§ **INPUT RECORDS**:
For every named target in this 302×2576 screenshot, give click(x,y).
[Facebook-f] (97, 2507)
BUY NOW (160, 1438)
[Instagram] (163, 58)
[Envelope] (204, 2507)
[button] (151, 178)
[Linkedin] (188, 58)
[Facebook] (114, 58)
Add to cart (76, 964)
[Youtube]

§ **EXERCISE**: Find the line that contains "[Instagram] (163, 58)". Repeat it and every line after it, exactly as written, up to and including the last line of the records above.

§ **EXERCISE ANSWER**:
[Instagram] (163, 58)
[Envelope] (204, 2507)
[button] (151, 178)
[Linkedin] (188, 58)
[Facebook] (114, 58)
Add to cart (76, 964)
[Youtube]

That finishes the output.